[Stored items]
= = = = = = =

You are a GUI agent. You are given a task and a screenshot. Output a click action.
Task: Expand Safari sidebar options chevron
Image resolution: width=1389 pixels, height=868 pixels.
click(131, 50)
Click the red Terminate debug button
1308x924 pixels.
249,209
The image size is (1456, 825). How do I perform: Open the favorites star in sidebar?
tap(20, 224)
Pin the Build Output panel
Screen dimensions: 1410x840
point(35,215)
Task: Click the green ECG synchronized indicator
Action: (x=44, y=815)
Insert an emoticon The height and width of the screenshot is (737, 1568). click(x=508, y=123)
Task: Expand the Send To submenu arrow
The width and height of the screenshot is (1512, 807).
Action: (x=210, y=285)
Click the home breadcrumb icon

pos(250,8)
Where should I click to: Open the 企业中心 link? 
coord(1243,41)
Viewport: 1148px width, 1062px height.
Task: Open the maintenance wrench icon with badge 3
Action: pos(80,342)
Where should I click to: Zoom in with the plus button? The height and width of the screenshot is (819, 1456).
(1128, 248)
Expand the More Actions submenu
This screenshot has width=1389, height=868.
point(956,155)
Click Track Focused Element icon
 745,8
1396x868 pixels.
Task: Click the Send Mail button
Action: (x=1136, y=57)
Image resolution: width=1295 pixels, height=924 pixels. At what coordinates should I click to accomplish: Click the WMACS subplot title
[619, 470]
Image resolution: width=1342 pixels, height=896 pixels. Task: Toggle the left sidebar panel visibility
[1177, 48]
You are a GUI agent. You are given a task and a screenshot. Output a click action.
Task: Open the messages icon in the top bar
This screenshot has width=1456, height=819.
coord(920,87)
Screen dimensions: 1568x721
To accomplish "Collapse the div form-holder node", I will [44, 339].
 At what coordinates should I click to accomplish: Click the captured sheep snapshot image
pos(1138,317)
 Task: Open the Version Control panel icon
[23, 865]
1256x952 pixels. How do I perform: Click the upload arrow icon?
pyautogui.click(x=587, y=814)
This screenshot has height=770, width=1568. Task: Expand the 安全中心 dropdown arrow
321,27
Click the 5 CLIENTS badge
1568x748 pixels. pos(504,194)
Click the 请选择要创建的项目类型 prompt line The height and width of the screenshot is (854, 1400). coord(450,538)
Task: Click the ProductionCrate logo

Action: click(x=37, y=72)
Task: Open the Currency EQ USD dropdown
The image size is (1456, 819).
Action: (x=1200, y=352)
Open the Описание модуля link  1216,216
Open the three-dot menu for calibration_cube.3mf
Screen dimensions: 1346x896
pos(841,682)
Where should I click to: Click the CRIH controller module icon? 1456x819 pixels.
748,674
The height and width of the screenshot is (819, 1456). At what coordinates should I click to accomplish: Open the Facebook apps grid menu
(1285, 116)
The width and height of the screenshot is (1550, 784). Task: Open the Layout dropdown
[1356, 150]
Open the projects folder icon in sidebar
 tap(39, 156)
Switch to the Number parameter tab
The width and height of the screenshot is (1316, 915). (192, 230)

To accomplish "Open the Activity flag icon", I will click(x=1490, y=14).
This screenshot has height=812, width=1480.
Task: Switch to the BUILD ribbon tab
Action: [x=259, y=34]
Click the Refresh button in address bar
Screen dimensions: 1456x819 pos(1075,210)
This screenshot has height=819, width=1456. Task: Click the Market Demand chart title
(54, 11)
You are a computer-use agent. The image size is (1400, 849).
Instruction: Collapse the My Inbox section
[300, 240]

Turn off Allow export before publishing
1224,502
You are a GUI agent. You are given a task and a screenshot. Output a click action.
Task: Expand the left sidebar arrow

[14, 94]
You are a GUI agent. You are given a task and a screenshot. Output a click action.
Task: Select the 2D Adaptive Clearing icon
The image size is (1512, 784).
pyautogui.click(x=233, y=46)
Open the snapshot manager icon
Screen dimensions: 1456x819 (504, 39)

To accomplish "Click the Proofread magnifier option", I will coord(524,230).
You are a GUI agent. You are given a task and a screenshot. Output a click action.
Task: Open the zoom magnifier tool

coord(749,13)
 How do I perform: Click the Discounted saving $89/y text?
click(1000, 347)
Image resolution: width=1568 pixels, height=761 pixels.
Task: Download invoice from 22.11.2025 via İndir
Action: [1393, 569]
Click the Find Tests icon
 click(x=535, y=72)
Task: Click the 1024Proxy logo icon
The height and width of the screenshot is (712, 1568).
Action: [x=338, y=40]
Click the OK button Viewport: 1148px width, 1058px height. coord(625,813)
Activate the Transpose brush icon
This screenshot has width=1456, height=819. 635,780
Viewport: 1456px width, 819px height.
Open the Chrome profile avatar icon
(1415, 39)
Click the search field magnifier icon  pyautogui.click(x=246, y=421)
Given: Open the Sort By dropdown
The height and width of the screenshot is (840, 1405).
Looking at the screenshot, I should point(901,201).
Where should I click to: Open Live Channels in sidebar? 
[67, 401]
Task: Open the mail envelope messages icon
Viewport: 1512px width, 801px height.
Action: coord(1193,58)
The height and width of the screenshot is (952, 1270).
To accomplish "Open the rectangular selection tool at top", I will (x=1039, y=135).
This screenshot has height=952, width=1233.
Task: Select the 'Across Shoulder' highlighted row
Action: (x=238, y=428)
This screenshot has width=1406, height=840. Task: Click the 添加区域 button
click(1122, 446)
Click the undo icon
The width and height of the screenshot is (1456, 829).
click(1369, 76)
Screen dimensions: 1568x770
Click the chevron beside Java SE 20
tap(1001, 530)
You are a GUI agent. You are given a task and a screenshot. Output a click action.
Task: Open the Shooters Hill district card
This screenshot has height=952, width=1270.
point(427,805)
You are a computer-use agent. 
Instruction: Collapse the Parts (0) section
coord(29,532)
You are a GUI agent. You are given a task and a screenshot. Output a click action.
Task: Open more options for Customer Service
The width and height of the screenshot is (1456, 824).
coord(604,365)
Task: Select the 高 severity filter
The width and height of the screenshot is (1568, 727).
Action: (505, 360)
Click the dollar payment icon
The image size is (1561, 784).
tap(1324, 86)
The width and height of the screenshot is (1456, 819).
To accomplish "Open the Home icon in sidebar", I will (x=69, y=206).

= = = = = = =

Work to be completed >>
Please restate the data word for word, every record included.

Task solution >>
You are a GUI agent. You are given a task and a screenshot. Output a click action.
Task: Expand Safari sidebar options chevron
Image resolution: width=1389 pixels, height=868 pixels.
click(131, 50)
Click the red Terminate debug button
1308x924 pixels.
249,209
The image size is (1456, 825). How do I perform: Open the favorites star in sidebar?
tap(20, 224)
Pin the Build Output panel
Screen dimensions: 1410x840
point(35,215)
Task: Click the green ECG synchronized indicator
Action: (x=44, y=815)
Insert an emoticon The height and width of the screenshot is (737, 1568). click(x=508, y=123)
Task: Expand the Send To submenu arrow
The width and height of the screenshot is (1512, 807).
Action: (x=210, y=285)
Click the home breadcrumb icon

pos(250,8)
Where should I click to: Open the 企业中心 link? 
coord(1243,41)
Viewport: 1148px width, 1062px height.
Task: Open the maintenance wrench icon with badge 3
Action: pos(80,342)
Where should I click to: Zoom in with the plus button? The height and width of the screenshot is (819, 1456).
(1128, 248)
Expand the More Actions submenu
This screenshot has width=1389, height=868.
point(956,155)
Click Track Focused Element icon
 745,8
1396x868 pixels.
Task: Click the Send Mail button
Action: (x=1136, y=57)
Image resolution: width=1295 pixels, height=924 pixels. At what coordinates should I click to accomplish: Click the WMACS subplot title
[619, 470]
Image resolution: width=1342 pixels, height=896 pixels. Task: Toggle the left sidebar panel visibility
[1177, 48]
You are a GUI agent. You are given a task and a screenshot. Output a click action.
Task: Open the messages icon in the top bar
This screenshot has width=1456, height=819.
coord(920,87)
Screen dimensions: 1568x721
To accomplish "Collapse the div form-holder node", I will [44, 339].
 At what coordinates should I click to accomplish: Click the captured sheep snapshot image
pos(1138,317)
 Task: Open the Version Control panel icon
[23, 865]
1256x952 pixels. How do I perform: Click the upload arrow icon?
pyautogui.click(x=587, y=814)
This screenshot has height=770, width=1568. Task: Expand the 安全中心 dropdown arrow
321,27
Click the 5 CLIENTS badge
1568x748 pixels. pos(504,194)
Click the 请选择要创建的项目类型 prompt line The height and width of the screenshot is (854, 1400). coord(450,538)
Task: Click the ProductionCrate logo

Action: click(x=37, y=72)
Task: Open the Currency EQ USD dropdown
The image size is (1456, 819).
Action: (x=1200, y=352)
Open the Описание модуля link  1216,216
Open the three-dot menu for calibration_cube.3mf
Screen dimensions: 1346x896
pos(841,682)
Where should I click to: Click the CRIH controller module icon? 1456x819 pixels.
748,674
The height and width of the screenshot is (819, 1456). At what coordinates should I click to accomplish: Open the Facebook apps grid menu
(1285, 116)
The width and height of the screenshot is (1550, 784). Task: Open the Layout dropdown
[1356, 150]
Open the projects folder icon in sidebar
 tap(39, 156)
Switch to the Number parameter tab
The width and height of the screenshot is (1316, 915). (192, 230)

To accomplish "Open the Activity flag icon", I will click(x=1490, y=14).
This screenshot has height=812, width=1480.
Task: Switch to the BUILD ribbon tab
Action: [x=259, y=34]
Click the Refresh button in address bar
Screen dimensions: 1456x819 pos(1075,210)
This screenshot has height=819, width=1456. Task: Click the Market Demand chart title
(54, 11)
You are a computer-use agent. The image size is (1400, 849).
Instruction: Collapse the My Inbox section
[300, 240]

Turn off Allow export before publishing
1224,502
You are a GUI agent. You are given a task and a screenshot. Output a click action.
Task: Expand the left sidebar arrow

[14, 94]
You are a GUI agent. You are given a task and a screenshot. Output a click action.
Task: Select the 2D Adaptive Clearing icon
The image size is (1512, 784).
pyautogui.click(x=233, y=46)
Open the snapshot manager icon
Screen dimensions: 1456x819 (504, 39)

To accomplish "Click the Proofread magnifier option", I will coord(524,230).
You are a GUI agent. You are given a task and a screenshot. Output a click action.
Task: Open the zoom magnifier tool

coord(749,13)
 How do I perform: Click the Discounted saving $89/y text?
click(1000, 347)
Image resolution: width=1568 pixels, height=761 pixels.
Task: Download invoice from 22.11.2025 via İndir
Action: [1393, 569]
Click the Find Tests icon
 click(x=535, y=72)
Task: Click the 1024Proxy logo icon
The height and width of the screenshot is (712, 1568).
Action: [x=338, y=40]
Click the OK button Viewport: 1148px width, 1058px height. coord(625,813)
Activate the Transpose brush icon
This screenshot has width=1456, height=819. 635,780
Viewport: 1456px width, 819px height.
Open the Chrome profile avatar icon
(1415, 39)
Click the search field magnifier icon  pyautogui.click(x=246, y=421)
Given: Open the Sort By dropdown
The height and width of the screenshot is (840, 1405).
Looking at the screenshot, I should point(901,201).
Where should I click to: Open Live Channels in sidebar? 
[67, 401]
Task: Open the mail envelope messages icon
Viewport: 1512px width, 801px height.
Action: coord(1193,58)
The height and width of the screenshot is (952, 1270).
To accomplish "Open the rectangular selection tool at top", I will (x=1039, y=135).
This screenshot has height=952, width=1233.
Task: Select the 'Across Shoulder' highlighted row
Action: (x=238, y=428)
This screenshot has width=1406, height=840. Task: Click the 添加区域 button
click(1122, 446)
Click the undo icon
The width and height of the screenshot is (1456, 829).
click(1369, 76)
Screen dimensions: 1568x770
Click the chevron beside Java SE 20
tap(1001, 530)
You are a GUI agent. You are given a task and a screenshot. Output a click action.
Task: Open the Shooters Hill district card
This screenshot has height=952, width=1270.
point(427,805)
You are a computer-use agent. 
Instruction: Collapse the Parts (0) section
coord(29,532)
You are a GUI agent. You are given a task and a screenshot. Output a click action.
Task: Open more options for Customer Service
The width and height of the screenshot is (1456, 824).
coord(604,365)
Task: Select the 高 severity filter
The width and height of the screenshot is (1568, 727).
Action: (505, 360)
Click the dollar payment icon
The image size is (1561, 784).
tap(1324, 86)
The width and height of the screenshot is (1456, 819).
To accomplish "Open the Home icon in sidebar", I will (x=69, y=206).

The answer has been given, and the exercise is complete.